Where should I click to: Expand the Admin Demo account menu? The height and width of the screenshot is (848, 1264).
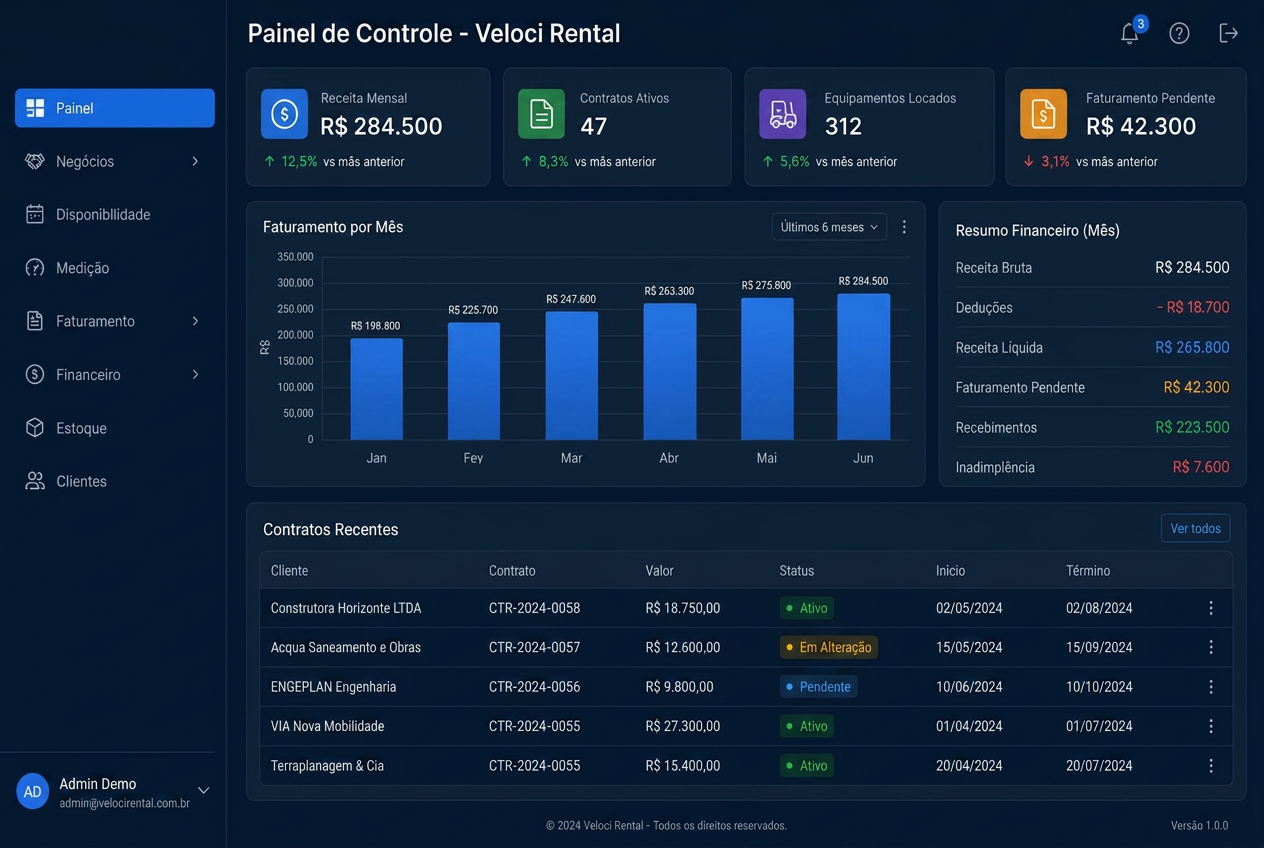click(x=203, y=790)
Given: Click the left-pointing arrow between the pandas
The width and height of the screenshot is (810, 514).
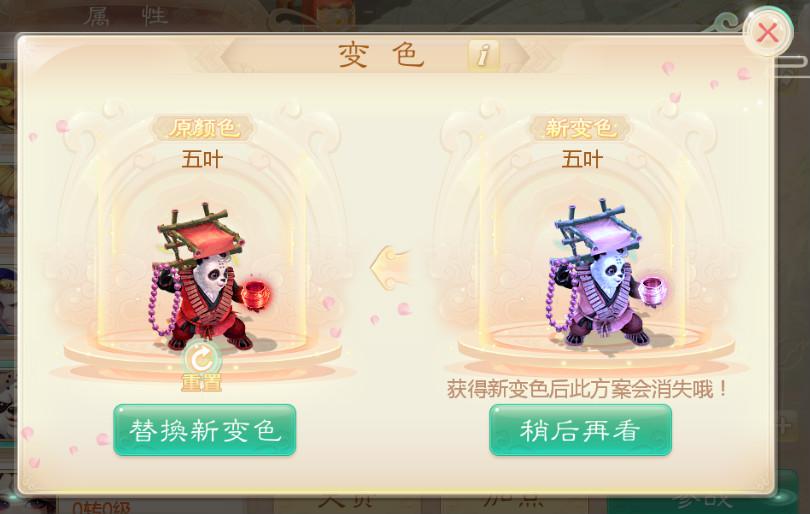Looking at the screenshot, I should [x=390, y=268].
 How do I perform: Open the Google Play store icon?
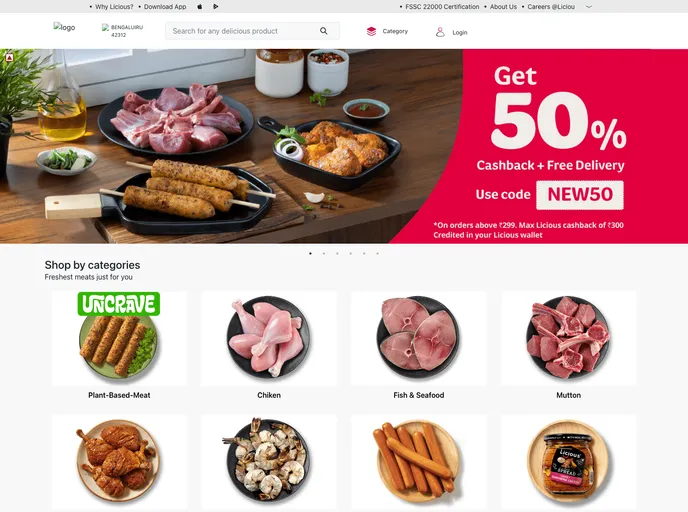[215, 7]
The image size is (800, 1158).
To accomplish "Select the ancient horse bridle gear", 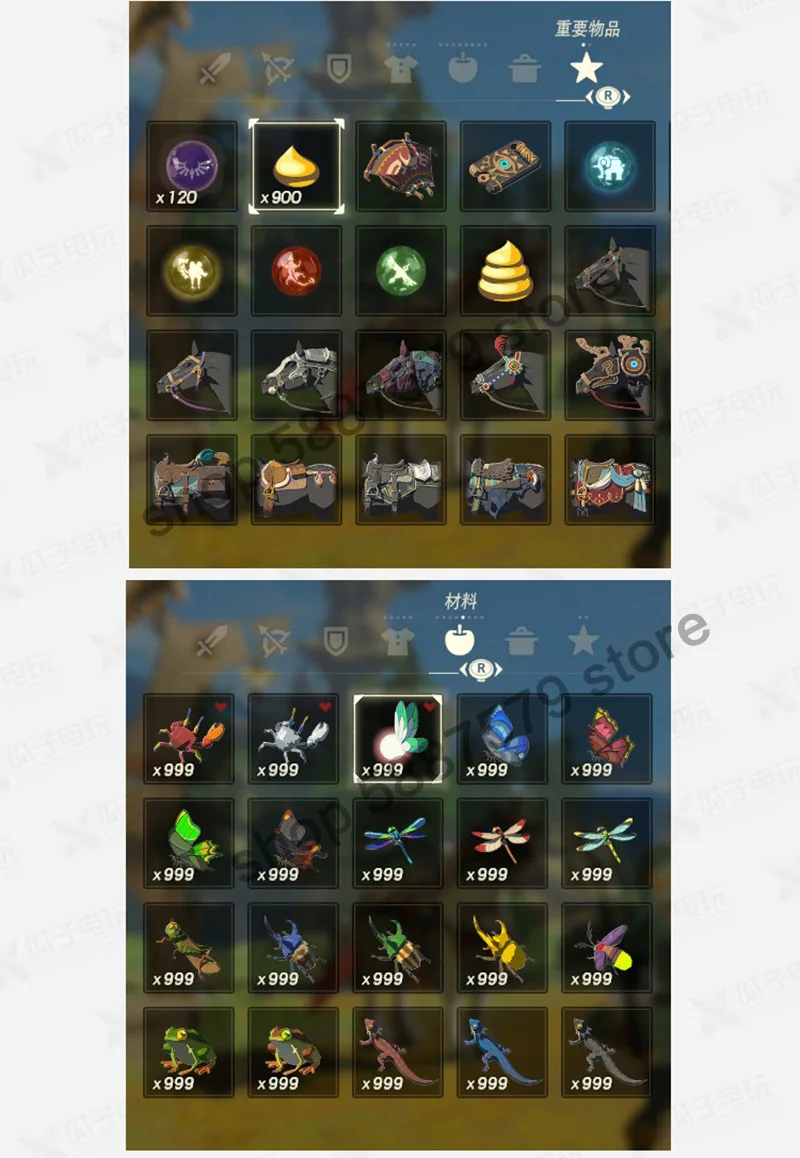I will point(610,375).
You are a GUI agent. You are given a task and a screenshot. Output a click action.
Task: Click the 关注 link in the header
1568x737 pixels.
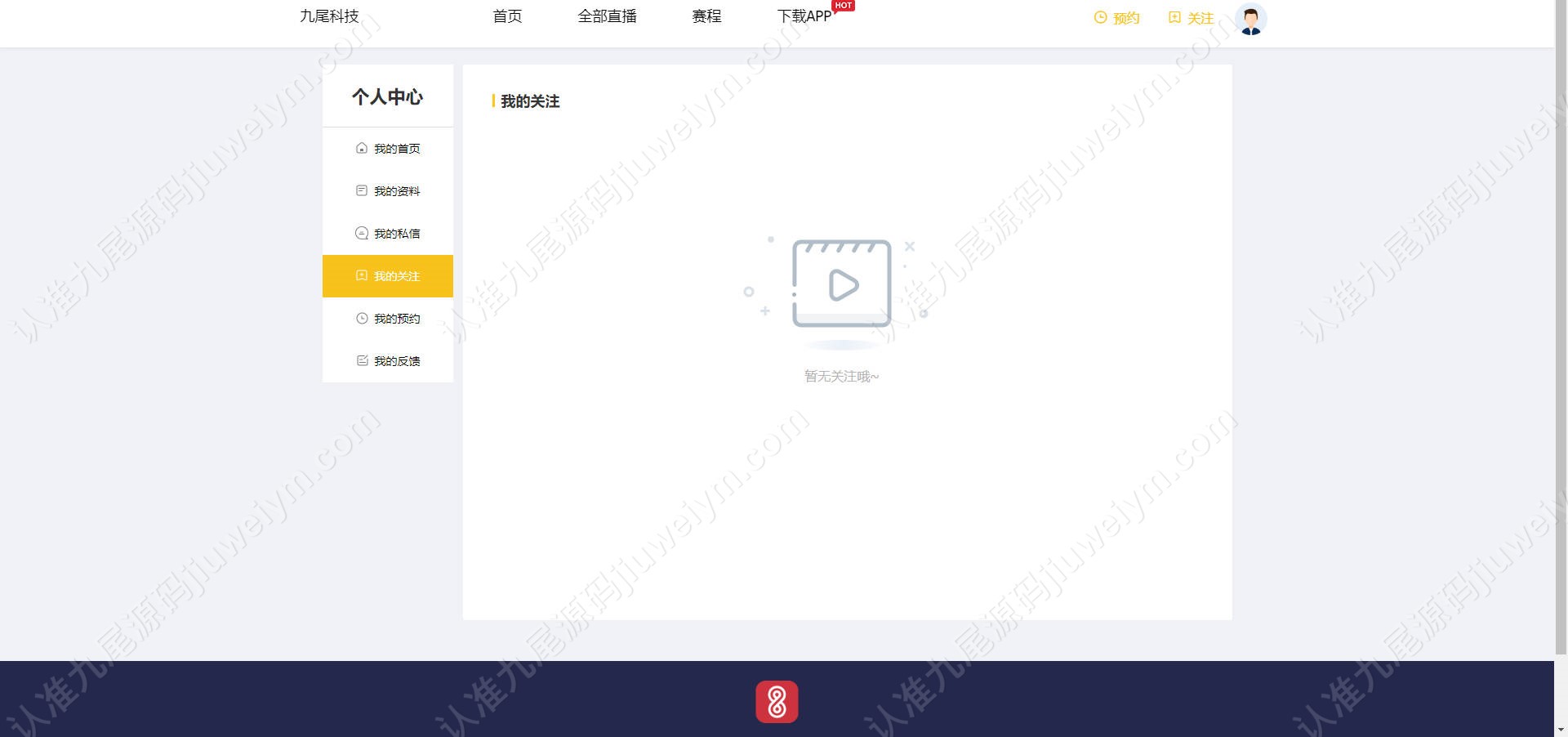point(1200,18)
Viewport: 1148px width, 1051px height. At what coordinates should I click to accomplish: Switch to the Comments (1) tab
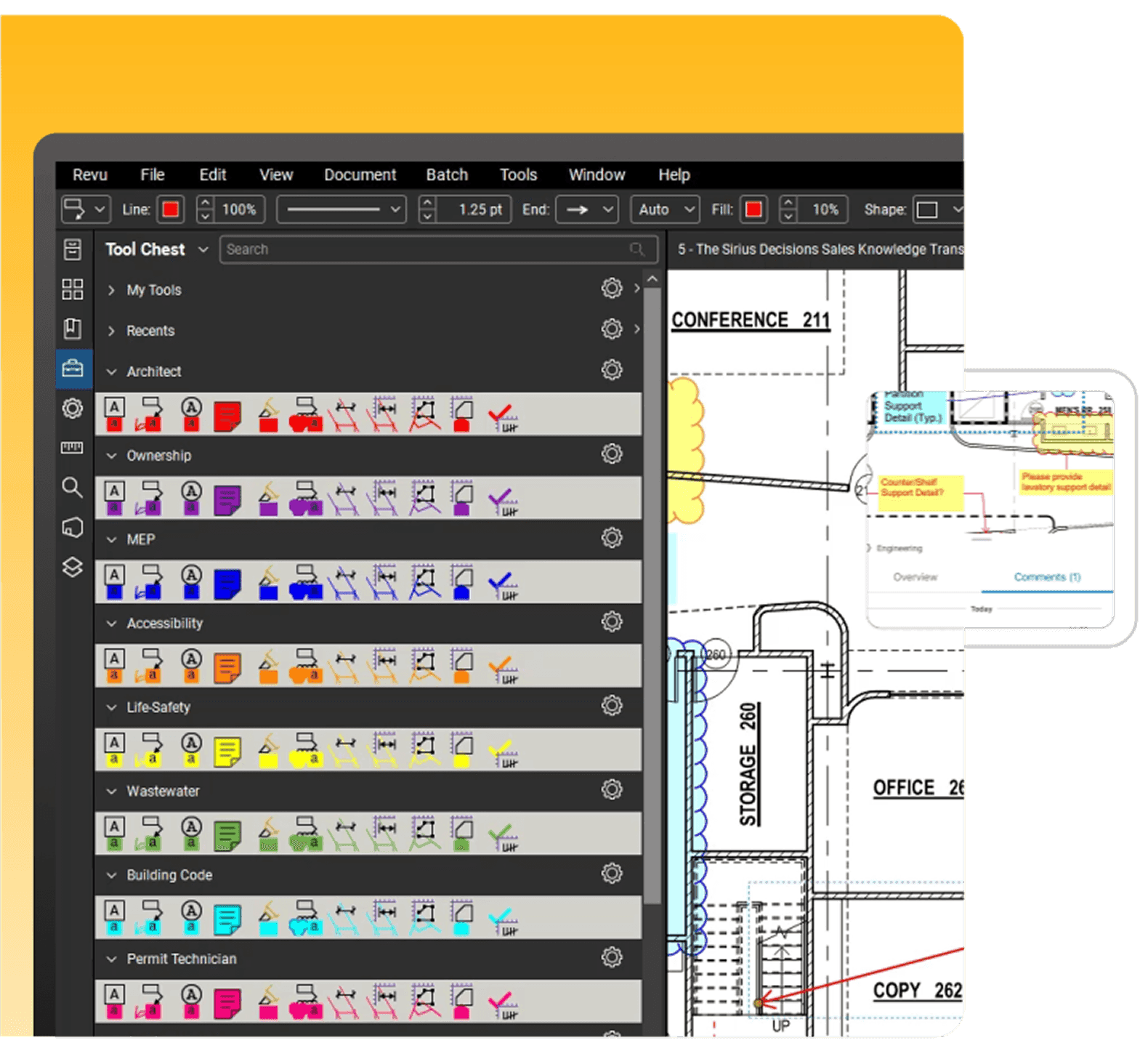[1047, 577]
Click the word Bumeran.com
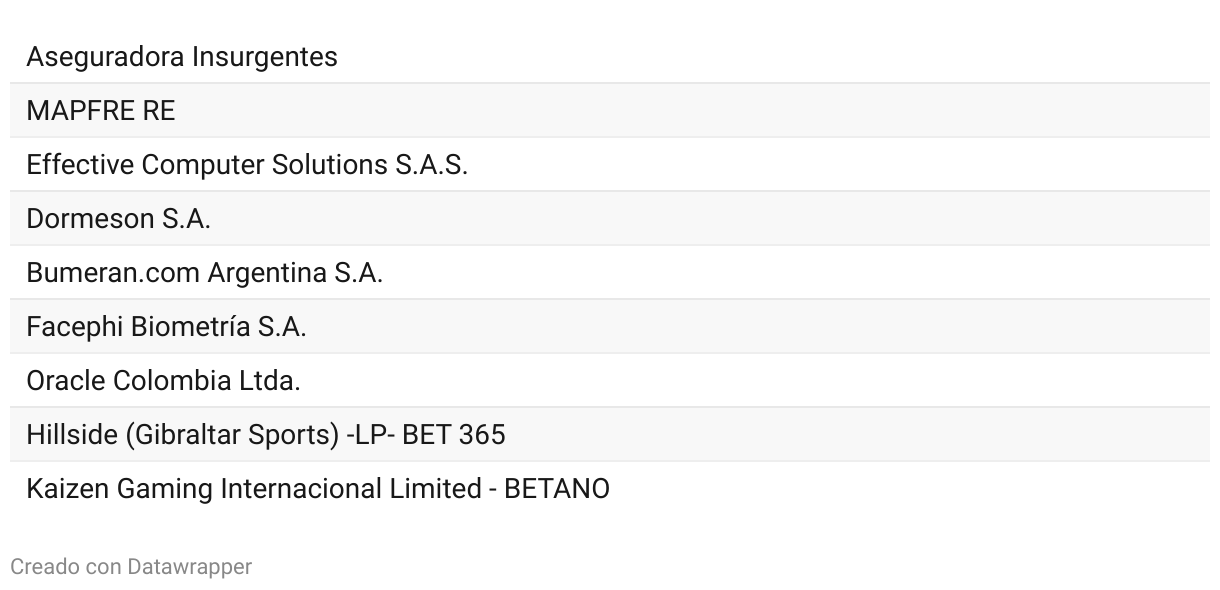The height and width of the screenshot is (590, 1220). [113, 273]
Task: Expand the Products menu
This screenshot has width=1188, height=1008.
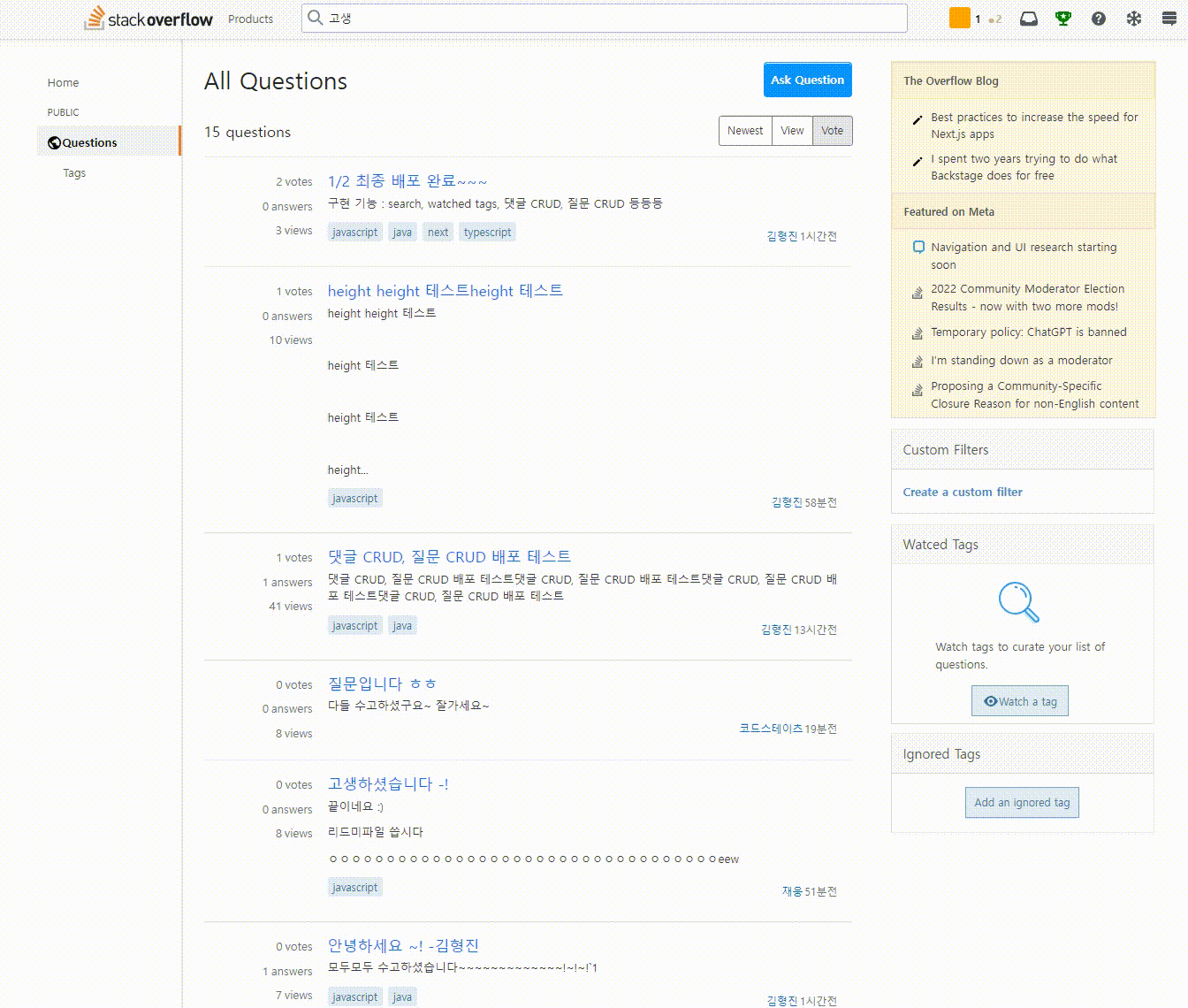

__________

List the rows from the line containing "Task: Expand the Products menu" through the end of the rows as a numbered list, skipping blank lines and leaving out the pictures.

Output for this exercise:
1. Task: Expand the Products menu
2. This screenshot has width=1188, height=1008.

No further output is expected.